Dear Mary | 17 January 2009

Your problems solved

issue 17 January 2009

Q. I know someone who is a theatre producer, an extremely generous man who never says no to anyone, whose secretary is besieged with calls from friends of his wanting (often free) tickets for Oliver! How can she deal with this without offending them? How can he continue coming off like a saint? It is doing the poor secretary’s head in.

Name and address withheld

A. So that the applicants can avoid feeling like members of a salon de refusés or that other friends have been given priority, the secretary must say that the producer had allocated his block of special tickets to a charity. ‘We are hoping that some of these will be returned,’ she can say. ‘In which case you will be at the very top of the queue, but in the meantime it might be safer for you to join the ordinary queue for returns.’ In this way your friend will be able to retain his saintly status.

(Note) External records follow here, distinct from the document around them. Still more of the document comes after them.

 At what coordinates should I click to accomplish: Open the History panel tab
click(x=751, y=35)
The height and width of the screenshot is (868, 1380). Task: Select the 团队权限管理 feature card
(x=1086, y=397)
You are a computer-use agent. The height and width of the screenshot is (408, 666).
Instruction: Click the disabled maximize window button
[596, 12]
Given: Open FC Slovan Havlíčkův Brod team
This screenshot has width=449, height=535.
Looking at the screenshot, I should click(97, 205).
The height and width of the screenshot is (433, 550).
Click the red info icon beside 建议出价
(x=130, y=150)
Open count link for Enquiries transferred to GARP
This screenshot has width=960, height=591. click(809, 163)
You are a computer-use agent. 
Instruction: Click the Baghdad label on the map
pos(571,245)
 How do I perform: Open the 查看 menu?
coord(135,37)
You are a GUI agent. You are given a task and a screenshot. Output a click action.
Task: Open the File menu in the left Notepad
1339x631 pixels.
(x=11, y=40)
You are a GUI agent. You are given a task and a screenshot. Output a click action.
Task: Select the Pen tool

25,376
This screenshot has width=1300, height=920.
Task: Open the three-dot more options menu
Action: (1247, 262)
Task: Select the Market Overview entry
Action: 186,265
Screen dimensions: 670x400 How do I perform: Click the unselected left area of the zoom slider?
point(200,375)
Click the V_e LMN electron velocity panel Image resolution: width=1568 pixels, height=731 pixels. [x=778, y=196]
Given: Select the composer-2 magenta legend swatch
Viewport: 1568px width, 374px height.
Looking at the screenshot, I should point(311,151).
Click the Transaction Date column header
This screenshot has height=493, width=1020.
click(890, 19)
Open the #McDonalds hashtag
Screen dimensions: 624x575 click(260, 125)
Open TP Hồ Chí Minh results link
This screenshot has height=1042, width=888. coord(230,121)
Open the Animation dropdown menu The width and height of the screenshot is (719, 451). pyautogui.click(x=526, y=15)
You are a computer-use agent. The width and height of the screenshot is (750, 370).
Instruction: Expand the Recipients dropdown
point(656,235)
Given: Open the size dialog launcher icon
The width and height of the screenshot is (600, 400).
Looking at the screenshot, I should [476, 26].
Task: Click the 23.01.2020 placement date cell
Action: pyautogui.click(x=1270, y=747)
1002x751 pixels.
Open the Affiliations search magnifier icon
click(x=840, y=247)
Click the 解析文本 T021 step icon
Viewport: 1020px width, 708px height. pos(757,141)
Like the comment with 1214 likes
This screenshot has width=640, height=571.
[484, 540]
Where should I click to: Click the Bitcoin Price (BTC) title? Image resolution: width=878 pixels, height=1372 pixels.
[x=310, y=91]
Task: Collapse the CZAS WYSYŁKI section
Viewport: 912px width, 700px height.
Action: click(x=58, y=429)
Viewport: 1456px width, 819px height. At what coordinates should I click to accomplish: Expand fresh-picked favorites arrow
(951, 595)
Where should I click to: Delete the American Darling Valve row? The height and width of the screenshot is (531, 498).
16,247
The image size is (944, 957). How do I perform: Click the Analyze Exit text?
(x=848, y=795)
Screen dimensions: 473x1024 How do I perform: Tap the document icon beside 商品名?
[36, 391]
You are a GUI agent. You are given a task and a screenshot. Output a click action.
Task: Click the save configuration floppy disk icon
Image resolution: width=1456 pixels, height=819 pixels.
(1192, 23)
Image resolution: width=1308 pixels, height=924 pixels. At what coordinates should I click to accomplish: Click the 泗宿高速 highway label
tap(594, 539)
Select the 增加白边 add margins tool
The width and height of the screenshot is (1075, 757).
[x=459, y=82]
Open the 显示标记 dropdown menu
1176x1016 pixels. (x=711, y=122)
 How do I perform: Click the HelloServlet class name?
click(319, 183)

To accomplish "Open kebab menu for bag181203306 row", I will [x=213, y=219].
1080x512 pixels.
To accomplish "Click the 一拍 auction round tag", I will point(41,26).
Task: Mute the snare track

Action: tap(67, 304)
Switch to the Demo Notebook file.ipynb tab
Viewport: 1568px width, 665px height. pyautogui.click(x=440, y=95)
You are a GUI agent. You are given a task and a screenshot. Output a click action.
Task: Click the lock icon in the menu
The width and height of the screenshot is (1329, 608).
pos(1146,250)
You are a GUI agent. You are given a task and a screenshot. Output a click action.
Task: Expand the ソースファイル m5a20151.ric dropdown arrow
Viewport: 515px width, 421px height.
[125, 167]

Q. While corporate jets and private aircraft are deeply uncool in the present climate, all that changes when, out of the blue, you are invited by a very successful City friend to take a lift to a shoot in his eight-seater helicopter. All carbon-footprint and moral issues fly out the window with the glamour and excitement of such a tempting and almost certainly one-off invitation. You accept with gratitude and think it your good fortune to have the opportunity to know the experience of private air travel. Then, to your dismay, it is casually suggested that you might like to contribute something towards the fuel of the return flight — Battersea to North Wales. Your fellow passengers are none too bothered (being recent masters of the universe) but to your horror you know that having accepted a wonderful suggestion you are now in for several hundred pounds.